Another of many articles on management
Building a positive staff worldview under hybrid working
Written by John Berry on 21st August 2021. Revised 24th April 2023.
5 min read
Sociologists have it that various social groups are characterised by their worldview. One such social group is the employees in a firm. That worldview might be collective agreement that the firm is a super place to work. Or it could be that managers have the employees’ wellbeing at heart. Worldview doesn’t just cover employees’ thoughts about management though. It extends all the way to how best to do work – despite, sometimes, what the company procedures say.
Managers need their employees to have a particular worldview that enables work productivity.
Arguably, employees, pre-pandemic, had a particular worldview built out of face-to-face interraction and this worldview benefitted the firm.
So, what happens when that social group of employees suddenly changes its work pattern, relationships, and environment? What happens when it is hit by a pandemic or other dramatic upheaval and staff become homeworkers, accessing company systems online? Does the worldview change? And if so, is the new worldview less beneficial to the firm?
First, how is a worldview formed?
A worldview refers to the set of beliefs describing an outlook on the world of a particular social group. Sociologists consider that a worldview is built through group rituals and symbols. At the heart of these rituals and symbols is communication.
Communication exists in a firm in various forms. Psychologists describe this as multi-communicating. There’s the formal, ‘over the table’ communication that perhaps managers drive and is embedded in organisational processes. Then there’s all the communication ‘under the table’ – the What’s App groups, the water-cooler whispering.
To understand how the worldview in each firm changed during the pandemic, we must look at the communications.
Communications are enabled by providing places for people to meet. More often than not, those places were physical, in the office. During the pandemic, those places became virtual, in the cloud, on computers and other devices.
A worldview is formed by consensus. Consensus comes though discussion. So, the formal diktat from managers to staff provides an input, but it is a relatively small influence on beliefs.
So, the firm needs to enable communications, whether in the office or online. But those communications must have sufficient bandwidth – sufficient scope for beliefs to emerge and become consensus. Email is maybe the worst form of communication – a tossing of formal notes over a virtual ‘wall’.
Beliefs are formed subtly. People ‘come to’ a belief. Managers might think that people are logical and rational, but when it comes to forming a world view, they are anything but. It’s called sense-making. We make sense of our environment and come to a belief. We come to know stuff. And the route to that belief, the route to that knowledge, is far from straight.
So, how effective is hybrid working likely to be in worldview formation when staff mix remote and in-office working?
There’s huge evidence that online communities are highly effective in creating a worldview – one only need look at areas like terrorism, political extremism, and sexual preferences to see how large groups bond under shared belief. So, let’s not think for one minute that what happens online is in any way less effective than the power of face-to-face office-based interactions. Online is just different.

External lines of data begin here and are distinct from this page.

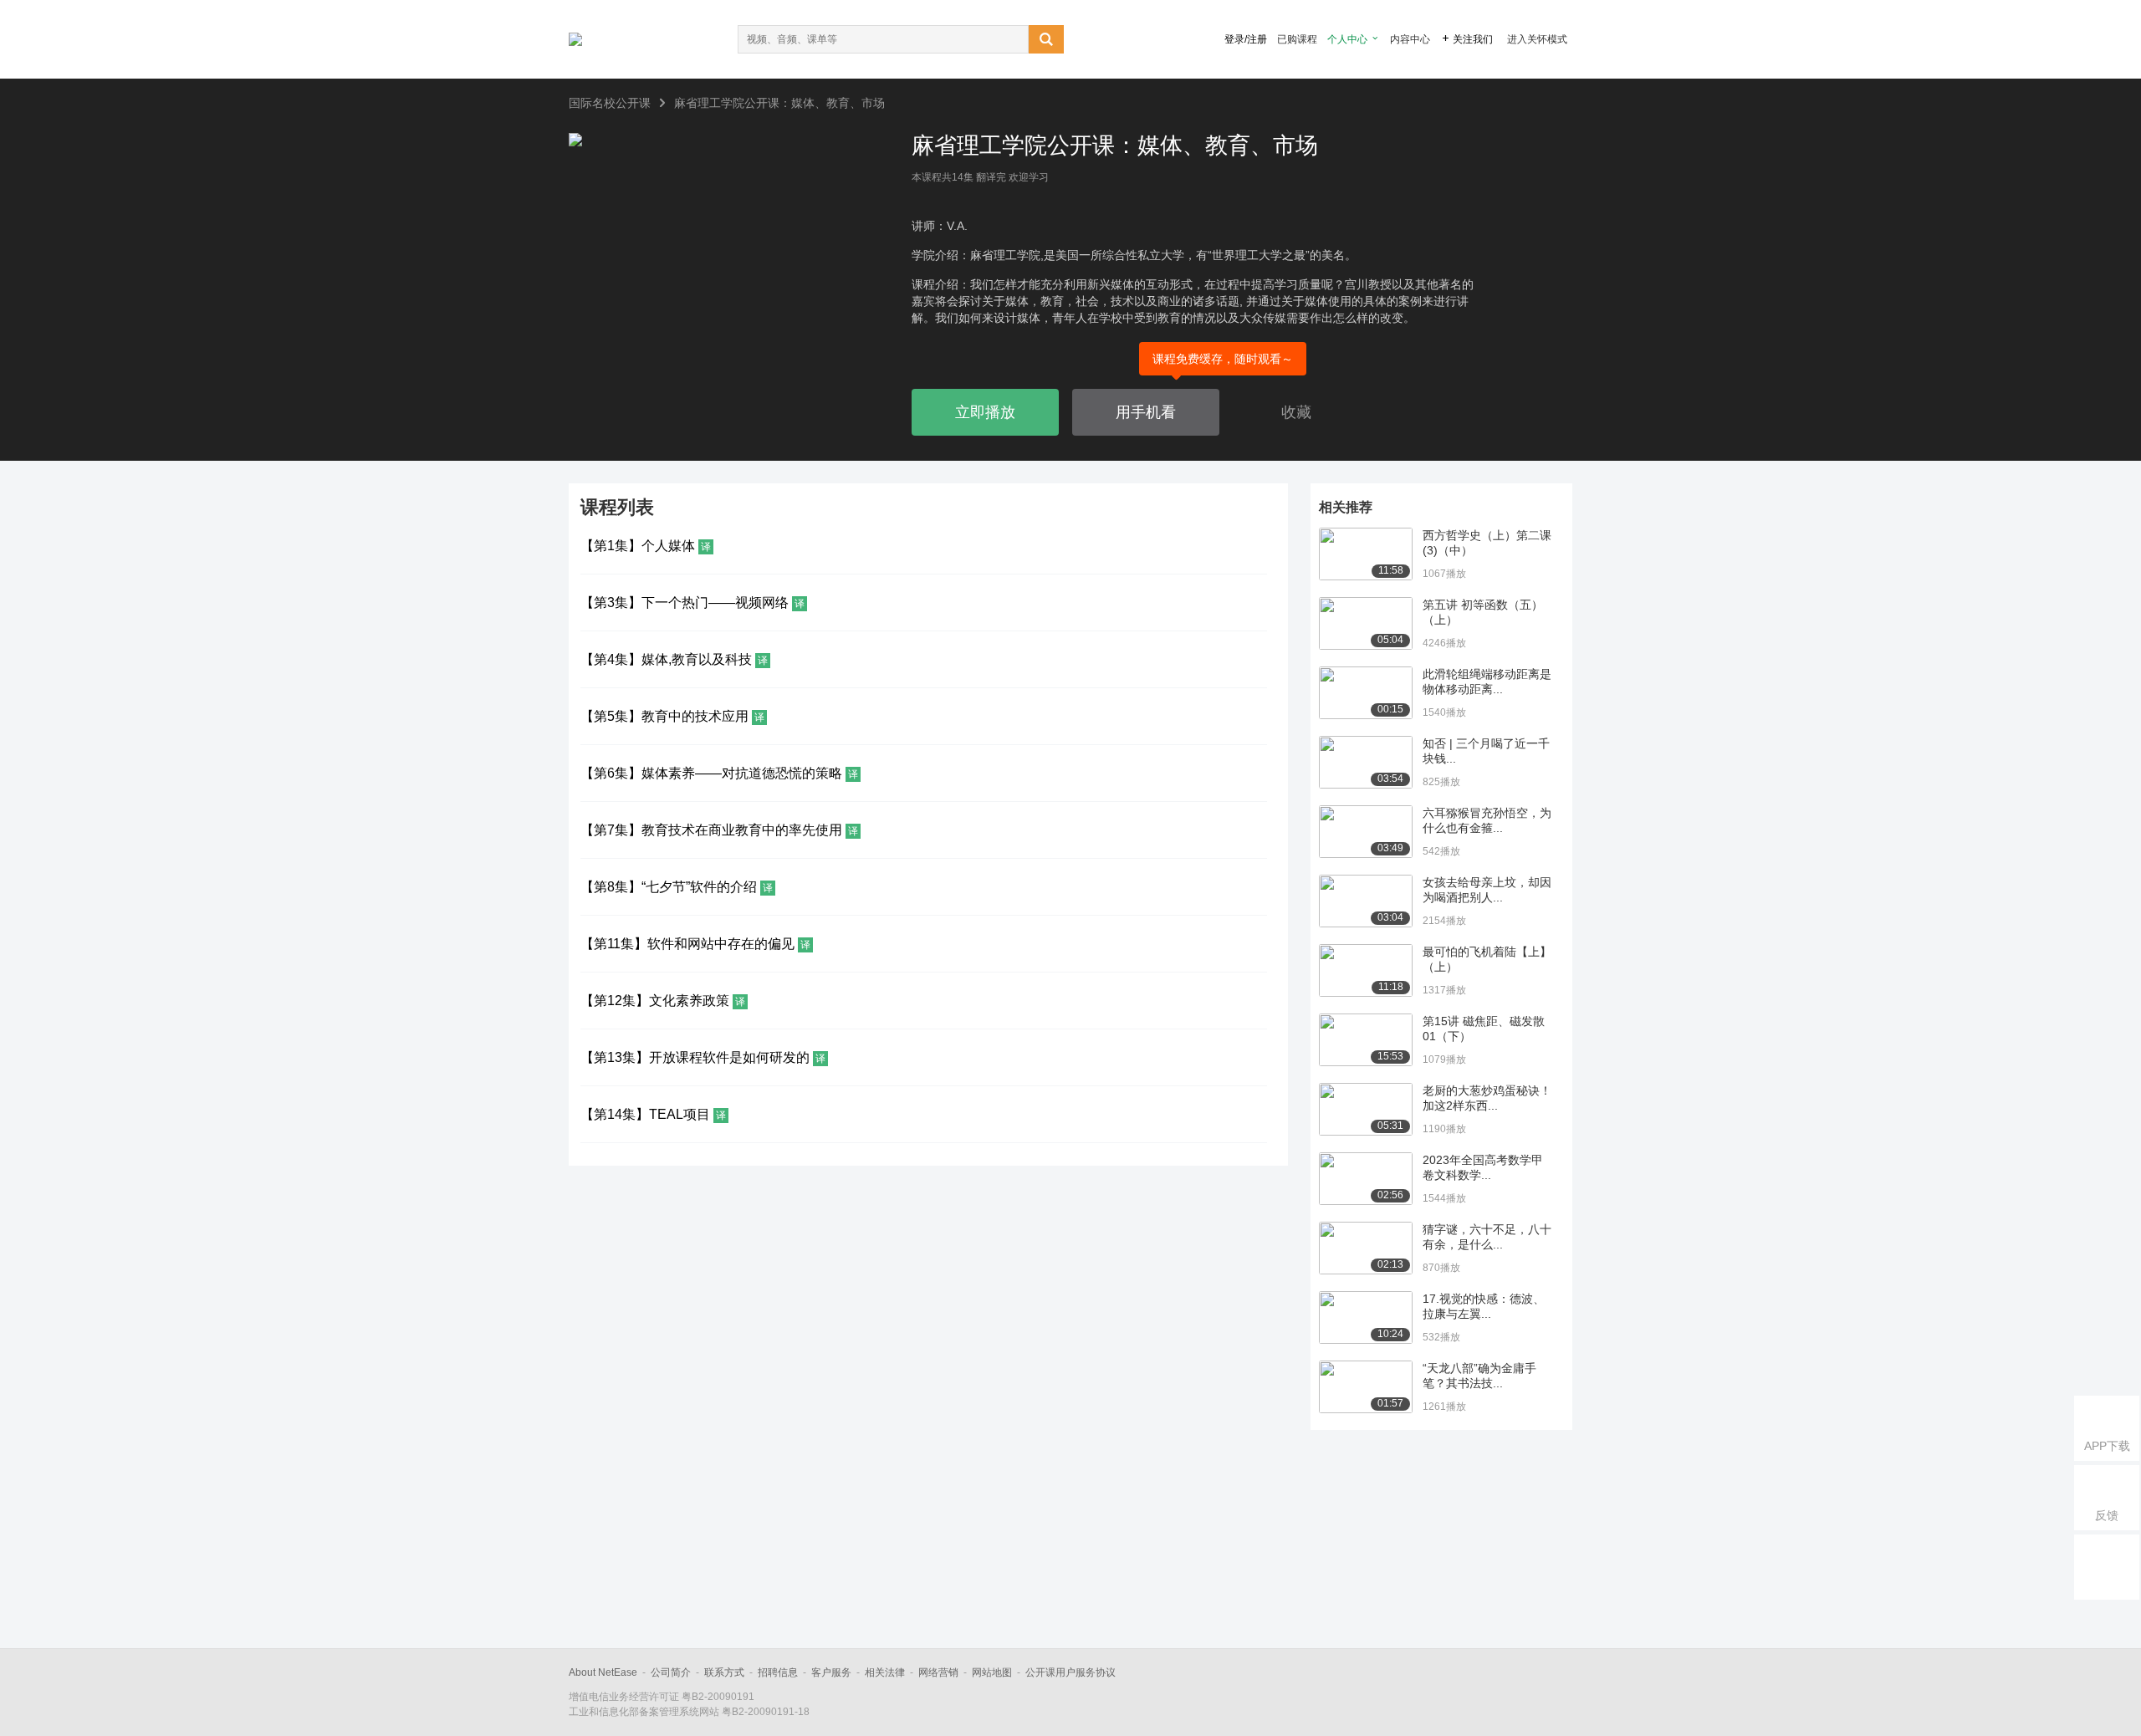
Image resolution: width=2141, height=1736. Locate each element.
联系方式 (724, 1672)
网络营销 (938, 1672)
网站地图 (992, 1672)
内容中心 (1410, 39)
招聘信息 (778, 1672)
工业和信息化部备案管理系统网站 (644, 1712)
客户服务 (831, 1672)
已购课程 (1297, 39)
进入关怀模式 (1537, 39)
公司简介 (671, 1672)
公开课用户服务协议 (1070, 1672)
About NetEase (603, 1672)
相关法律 (885, 1672)
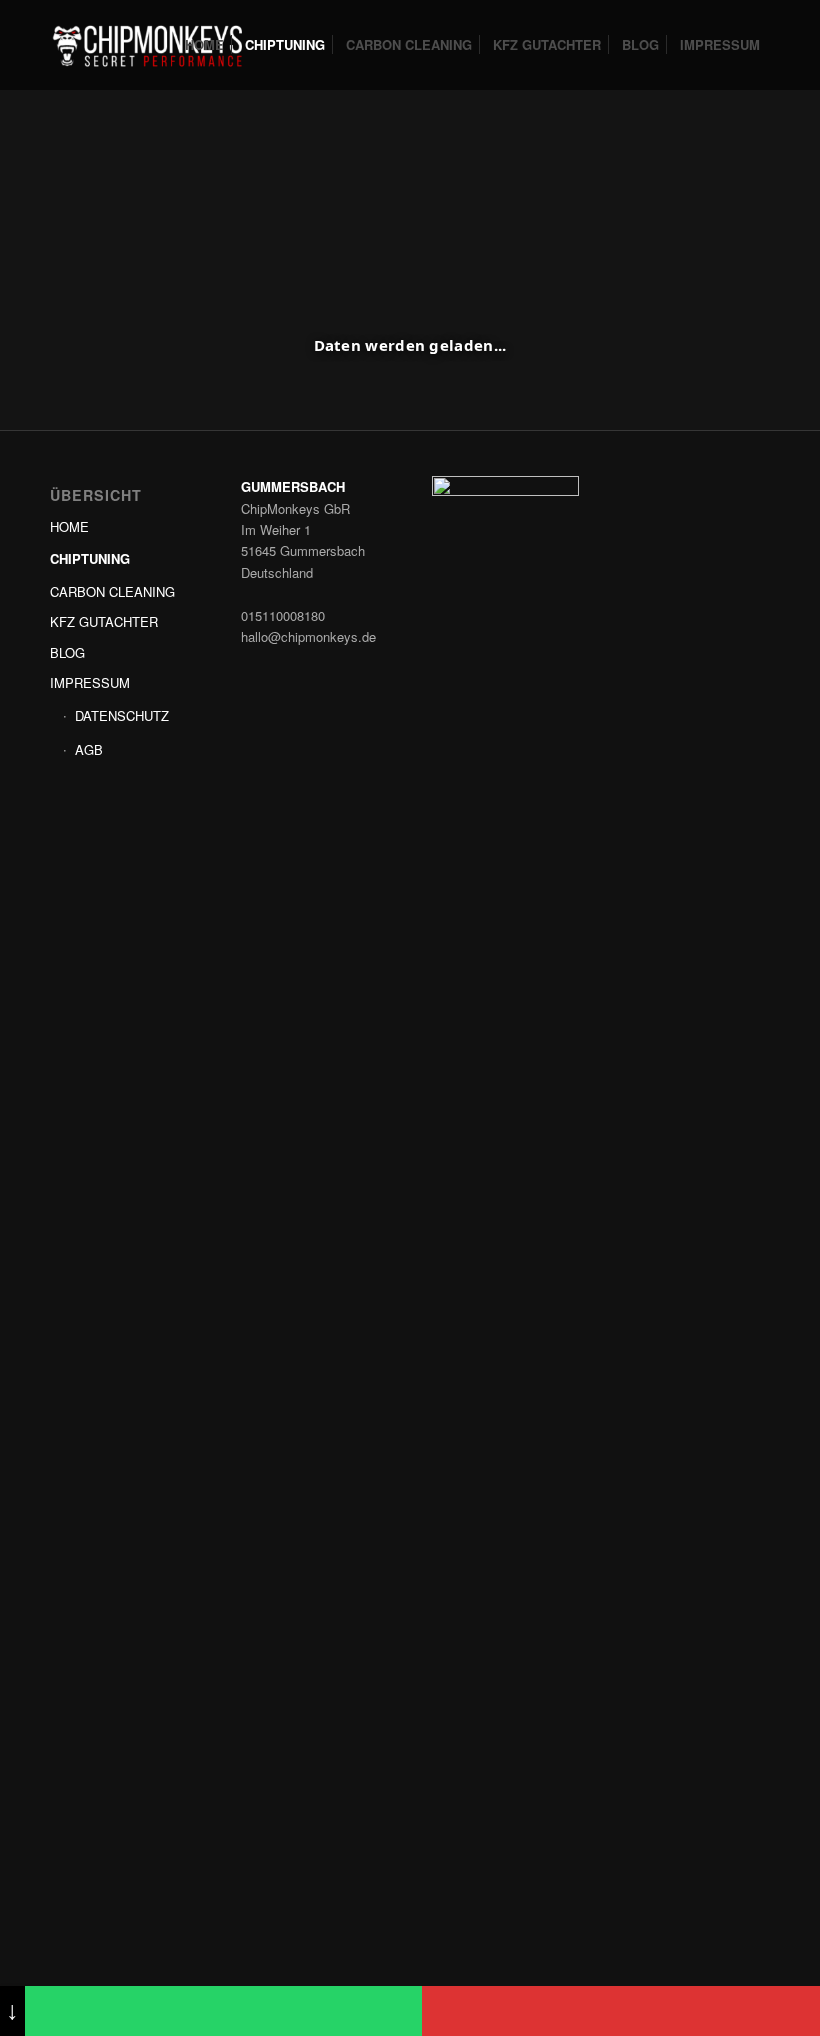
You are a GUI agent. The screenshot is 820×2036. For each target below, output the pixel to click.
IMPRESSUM (90, 682)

What matters is that the people concerned are in the same space – virtual or physical. There are benefits in online. Communications online can extend to many people simultaneously. When people are participating, they do so on more of an equal footing. They are at home, perhaps, and hence they may be more comfortable and feel more secure. And of course, everyone gets a whole new insight into each other’s lives as cameras reveal something of each other’s workhome.
There is no issue: sense making, and the emergence of a worldview across a group, is not only possible online, but it may well be easier and more effective.
Of course, we must also acknowledge the obvious weaknesses of online.
Non-verbal cues are substantially absent. Information is substantially targeted; some would say, curated. It’s what individuals want to convey to others in the group. Unless designed in to the mediuim, no-one just chats online. Unless the medium facilitates it, incidental information exchange is missing, like a discussion overheard, a dialogue that triggers thoughts, or conveyed expected behaviours like dress.
In principle, remote working and the reliance on online applications like Teams and What’s App can be used to form a suitable world view. Managers just need to select the communications channels carefully to include appropriate information exchange. And those communications channels must promote that all-important incidental information exchange.
And managers must select with care which media they parcipate in.
Ultimately, the measure of all communications in a firm is individual performance. The creation of the right worldview from those communications is critical to operations. Managers will want to know that the worldview within the firm results in high personal performance and high company outcomes. If performance falls, managers will need to revise their communications tools and the balance between remote and in-office working.